The self-employed owner of an LLC does not take a salary for his or her services. He or she can take an “owner’s draw,” or withdrawal of capital if desired. But the total net income would still be subject to self-employment tax as previously explained (as well as income tax), whether the owner takes an owner’s draw or not.

Advantages of LLC taxes as an S corp vs. a straight S corporation:

  1. Tax: An entity taxed as an S corporation allows the owners to save on self-employment taxes (which are 15.3% up to $106,800 of earned income in 2009) on distributions of profits. Because the owner of the LLC is self-employed, 15.3% of all earnings up to $106,800 in 2009 are subject to self-employment taxes. For instance, let’s say that you earned $60,000 last year in your LLC. You would pay $9,180 in self-employment tax. That money will go toward your Social Security and Medicaid payments. However, there is a way to earn a lucrative salary without taking a hit on all of the profits. Example: You formed an LLC taxed as an S Corporation. You earn the same amount of money but pay yourself a salary of $40,000. You’ll pay only $6,120 in self-employment tax. That’s a tax savings of $3,060. S corporations can elect to pay the remaining $20,000 in earnings as a distribution from the company.
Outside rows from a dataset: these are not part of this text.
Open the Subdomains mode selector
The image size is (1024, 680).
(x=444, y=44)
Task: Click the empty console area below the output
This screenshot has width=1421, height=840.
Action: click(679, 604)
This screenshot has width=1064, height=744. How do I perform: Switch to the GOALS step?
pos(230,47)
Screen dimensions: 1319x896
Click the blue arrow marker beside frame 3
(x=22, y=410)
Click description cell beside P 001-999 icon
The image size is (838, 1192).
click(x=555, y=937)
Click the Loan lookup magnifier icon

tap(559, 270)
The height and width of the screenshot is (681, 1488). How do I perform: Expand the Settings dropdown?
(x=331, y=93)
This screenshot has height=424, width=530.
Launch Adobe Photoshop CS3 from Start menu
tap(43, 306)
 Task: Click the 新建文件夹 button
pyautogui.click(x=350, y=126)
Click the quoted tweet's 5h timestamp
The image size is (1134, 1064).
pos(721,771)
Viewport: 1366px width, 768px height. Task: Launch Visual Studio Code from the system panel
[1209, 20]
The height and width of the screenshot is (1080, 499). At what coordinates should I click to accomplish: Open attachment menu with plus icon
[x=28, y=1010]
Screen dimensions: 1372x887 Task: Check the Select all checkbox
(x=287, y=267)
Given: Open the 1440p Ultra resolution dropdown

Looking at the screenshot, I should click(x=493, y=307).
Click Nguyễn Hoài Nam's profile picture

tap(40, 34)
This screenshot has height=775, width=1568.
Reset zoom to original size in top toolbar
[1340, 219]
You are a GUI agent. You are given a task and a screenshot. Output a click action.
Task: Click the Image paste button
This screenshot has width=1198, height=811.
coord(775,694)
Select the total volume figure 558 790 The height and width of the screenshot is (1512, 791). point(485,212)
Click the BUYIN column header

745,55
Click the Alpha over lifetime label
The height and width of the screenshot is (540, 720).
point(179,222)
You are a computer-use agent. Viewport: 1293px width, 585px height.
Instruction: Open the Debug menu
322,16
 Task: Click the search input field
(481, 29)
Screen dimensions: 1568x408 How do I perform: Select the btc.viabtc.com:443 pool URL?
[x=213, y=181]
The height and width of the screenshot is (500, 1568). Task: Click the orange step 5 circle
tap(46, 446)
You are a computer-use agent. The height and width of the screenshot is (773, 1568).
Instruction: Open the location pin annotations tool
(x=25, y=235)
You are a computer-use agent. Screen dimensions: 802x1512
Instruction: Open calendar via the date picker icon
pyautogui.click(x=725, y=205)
As an LLC, you can also elect to split the profits in this manner, as long as you follow IRS guidelines. That’s where the tax savings come into play. NOTE: It is very important to take a reasonable salary when you have either an S corporation or an LLC taxed as an S corporation. The IRS does not like an owner of an S corporation to take only distributions that are not subject to SE taxes. A reasonable salary is key.
  2. Limited Liability, i.e. “charging order” protection.
  3. Easier to manage: Not subject to corporate formalities and record keeping requirements such as annual shareholder meetings, board resolutions and meeting minutes, etc.

General comment: Keep in mind that an LLC taxed as an S corporation may not be beneficial to everyone.

For example, in California, a licensed professional cannot form an LLC so their best option may be a corporation. Because you have three months to file for S Corporation tax status, make it a priority to seek professional assistance before making the final decision. For many small business owners, however, the ease of management that a limited liability company offers combined with the lower taxes of an S corporation makes this decision an easy one to make. The LLC can do whatever it wants, but it’s going to lose S status if it doesn’t have a single class of “stock.”

Distributions are going to be based on the operating agreement but they had better be in simple proportion to membership interests, unless you can be clear that some of them will be treated as payment for services (or something else) rather than on account of owning the interest. You can have different classes of members to give different control rights, but not different entitlements to distribution.

Note: An LLC can have whatever members and income it wants. If it has too many members, multiple classes of stock, ineligible shareholders or any other disqualifying element, it will lose its status as an S corporation, the same as with any other corporation.

Problems with LLC taxed as a corporation:

  1. Can be a source of confusion for business owners who attempt to prepare their tax returns themselves. Often self-preparers look to IRS publications for assistance in preparing their tax returns, and in so doing, may inadvertently apply the rules regarding traditional LLCs when, in fact, S corp rules apply.
  2. Also, a business owner may not know that certain transactions that would not otherwise be taxable events with a traditional LLC (e.g., the transfer of assets between the company and its owner) could have tax implications with an LLC that is taxed as an S corp.
  3. The flexibility of multiple classes of ownership and ownership rights in an LLC is eliminated.
  4. Family-owned businesses cannot transfer equity and control to the next generation as easy as an LLC treated as a partnership.
  5. Most states require owners to pay unemployment and disability taxes then prohibit them from collecting the benefits.